Did you notice how Jesus approached the deaf man in today’s gospel? Did you notice that He doesn’t hurry up and get rid of the man? Rather He takes Him aside from the crowd and gives the man His full attention. He focuses solely on this man and what He needs and then He literally gives of himself to help him.
Since “charity is an expression of God and an extension of Christ’s presence in the world”[3] we are called to imitate Christ and get involved with the people who need us and are unable to help themselves. Sometimes this means that we must get our hands dirty and give of ourselves. We must perform our kindness with the same gentleness and consideration that Jesus brought to this deaf man. No matter how dark our world seems to get we must have our ears opened to understand that “the other person is always a treasure and a precious gift that God offers to help us grow in humility, humanity and nobility.”[4] For when we imitate how Jesus treated the deaf man in today’s Gospel we too can open the ears of the world. We can sow hope and begin to heal and restore our culture.

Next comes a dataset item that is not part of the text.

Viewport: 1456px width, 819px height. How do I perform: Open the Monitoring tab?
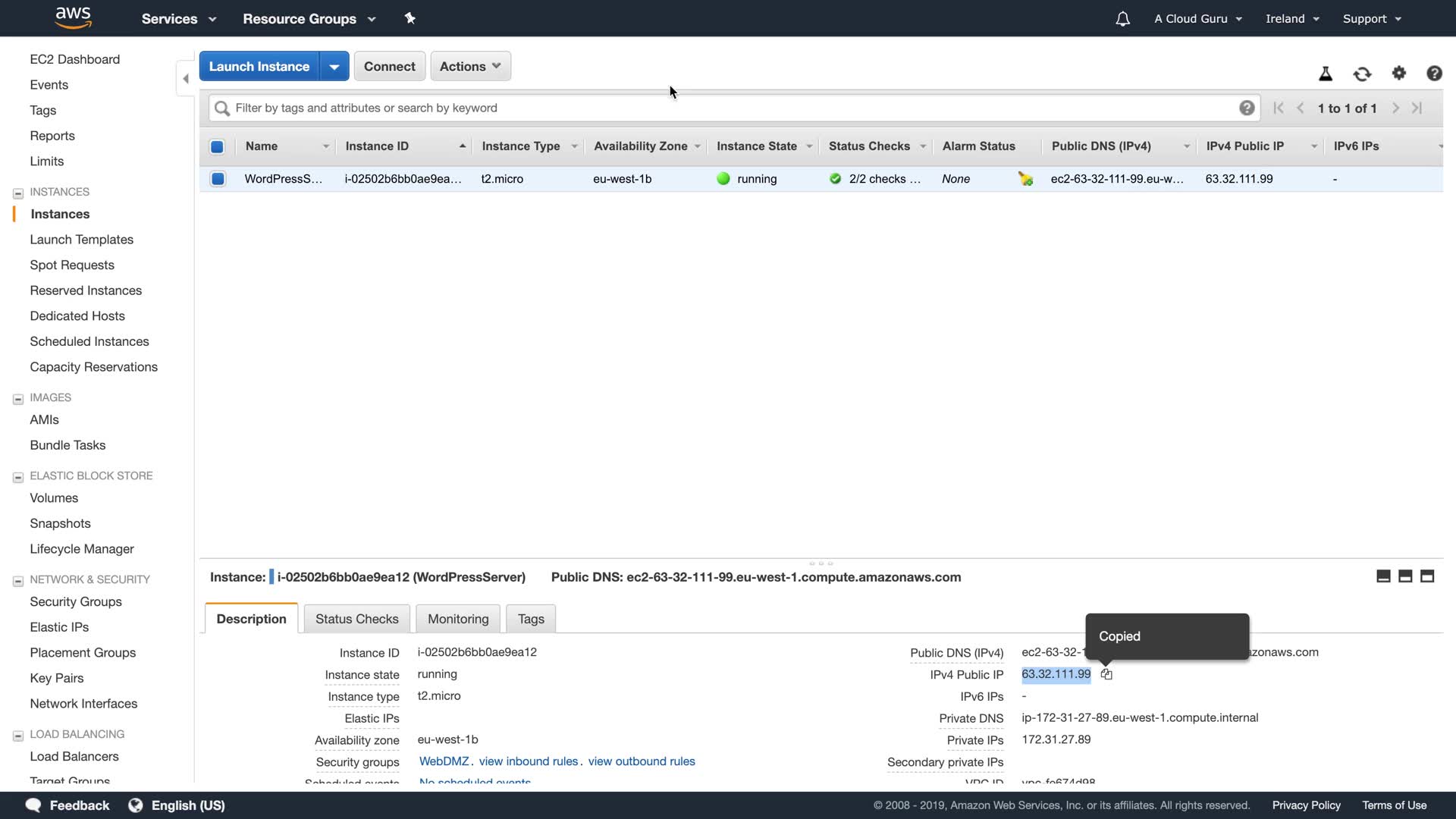[457, 619]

Friends, if we want to break the deafness to evil that exists in our society today we need to do small things with great love. Isn’t it amazing how being the recipient of a simple act of kindness can change our whole outlook for the day and can spur us on to continue that chain of kindness? We can be tempted to hear the evil in the news and feel that we can do nothing to change it, but we can never forget that if we can help at least one person to have a better life, that already justifies the offering of our lives.[5]

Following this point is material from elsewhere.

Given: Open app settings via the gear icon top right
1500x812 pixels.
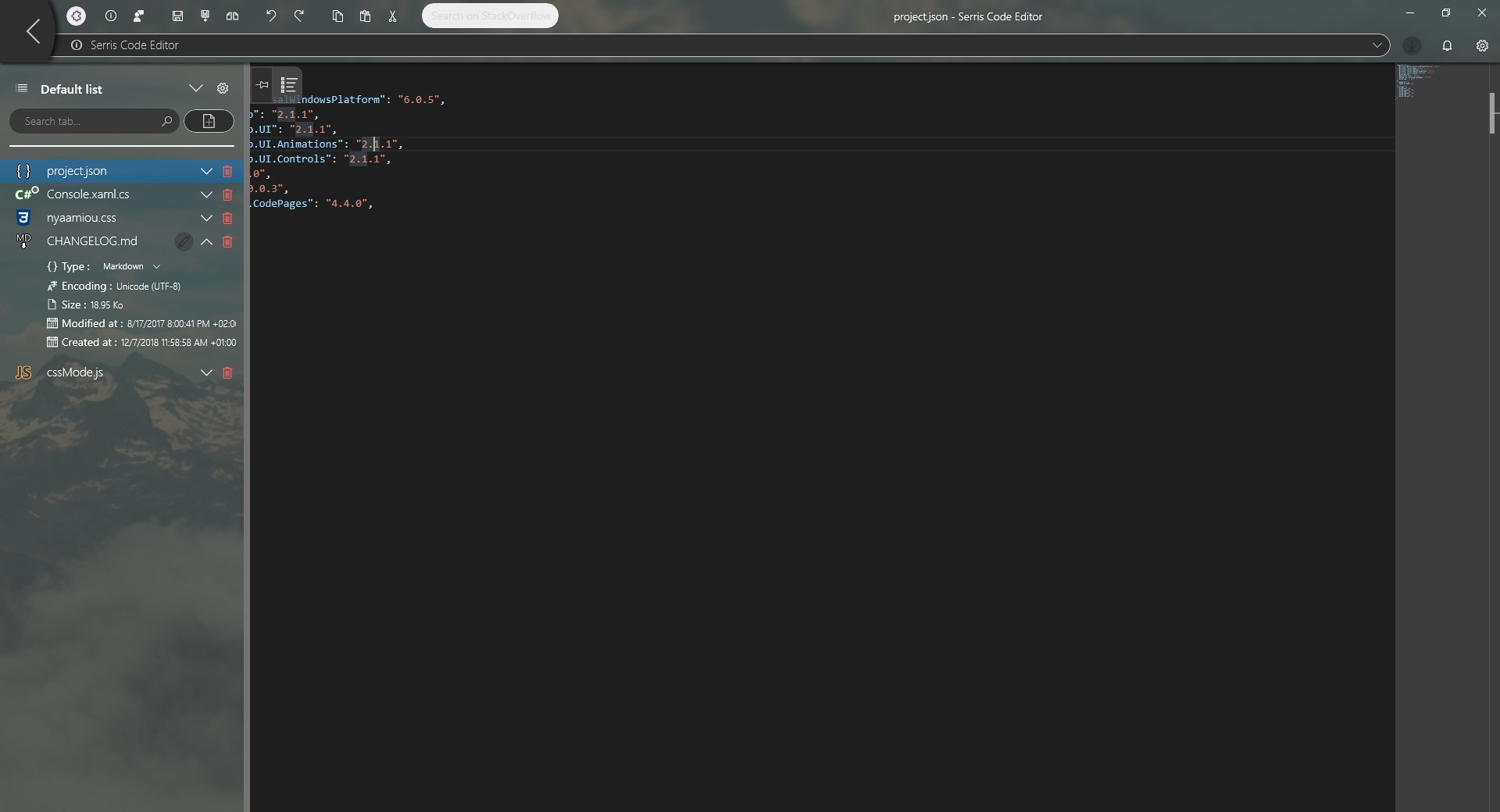Looking at the screenshot, I should 1483,45.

[1] Chesterton, GK. Orthodoxy 1905 Reprint in Lexington, KY April 2013. Pg 79.
[2] Joseph Cardinal Ratzinger. .Dogma and Preaching Applying Christian Doctrine to Daily Life. San Francisco: Ignatius Press, 2011. Pg. 129.
[3] Robert Cardinal Sarah. God or Nothing: A Conversation on Faith with Nicolas Dias San Francisco: Ignatius (2015) Pg. 78.
[4] Robert Cardinal Sarah. The Power of Silence: Against the Dictatorship of Noise with Nicolas Dias San Francisco: Ignatius (2017). Pg 81.
[5] Pope Francis. Evangelii Gaudium. Washington DC: USCCB. (2014). Pg. 133.